Je ne peux prétendre que mes expériences m’ont rendue plus sage, ou plus bienveillante, ni qu’elles m’ont fourni un socle moral depuis lequel je peux prêcher devant la foule. Mais j’ai appris une chose : les bains de sang ne résolvent jamais, jamais le problème.

Tous les hommes veulent être quelqu’un d’autre. C’est ce qui les pousse à accomplir de grandes choses avec la vie dont ils disposent.

Je suis Nathan Coyle, et les yeux que je scrute dans le miroir brûlent d’envie de pleurer.
Et l’espace d’un instant, tandis que mon reflet me rend mon regard, je jure devant Dieu que je préférerais être n’importe qui d’autre au monde.
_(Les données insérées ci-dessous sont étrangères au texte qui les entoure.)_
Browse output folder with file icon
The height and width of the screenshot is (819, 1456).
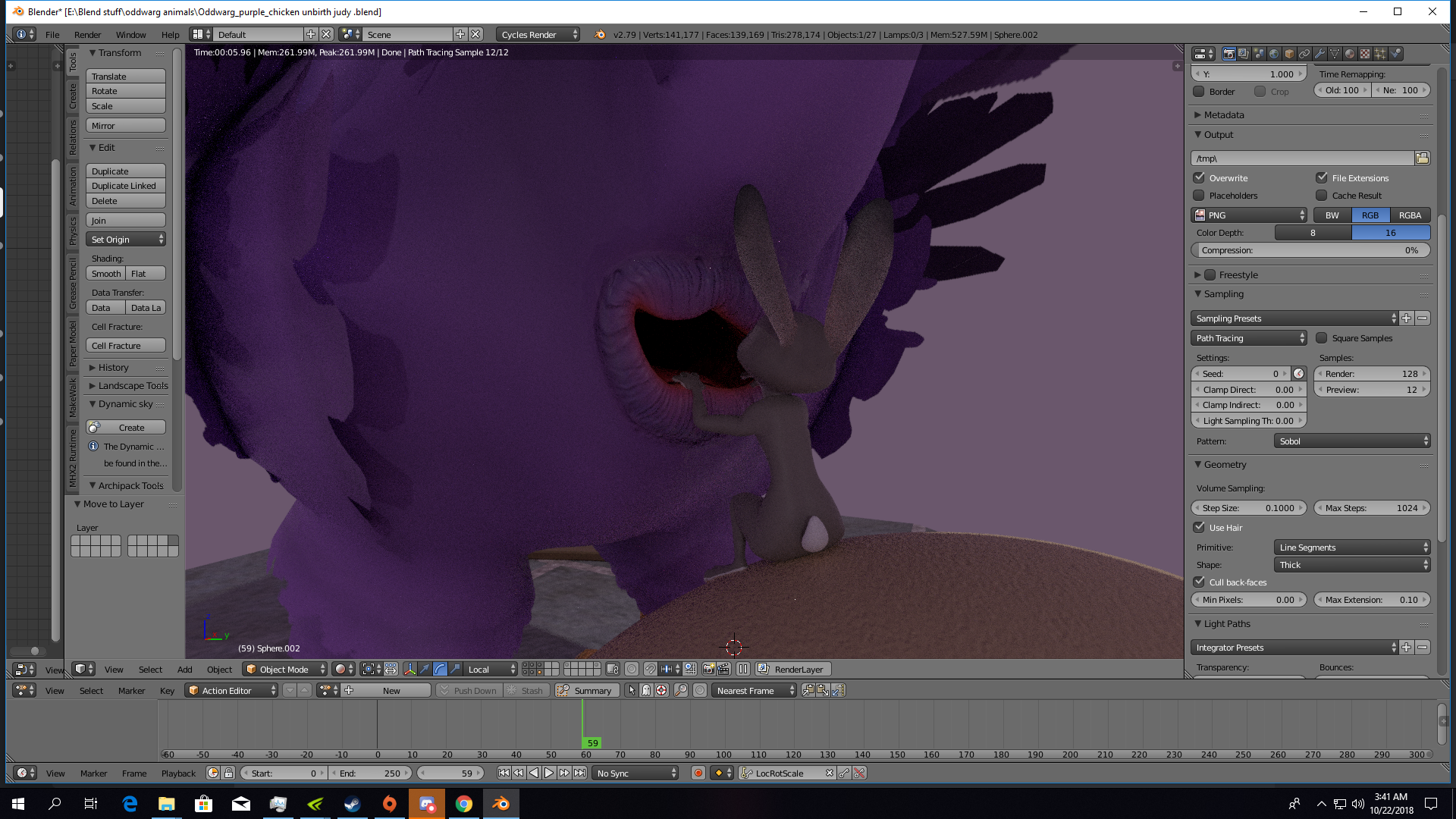point(1422,158)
Cette conception de l’amour en tant qu’embrasement romantique doublé d’une stabilité monogame est parfaitement ridicule. Vous aimiez vos parents, peut-être, parce qu’ils étaient la chaleur dans laquelle vous pouviez vous réfugier. Vous avez aimé votre premier béguin si fort que vos lèvres vous picotaient et que vous vous sentiez tout léger en sa présence. Vous aimez votre femme avec la régularité tranquille des marées, votre maîtresse avec l’ardeur d’une étoile filante, votre meilleur ami avec la confiance solide d’une montagne. L’amour est un sentiment aux multiples splendeurs, comme le dit la vieille chanson.

Au bilan

Un excellent thriller, une tension bien maîtrisée, et un personnage principal aussi complexe qu’émouvant.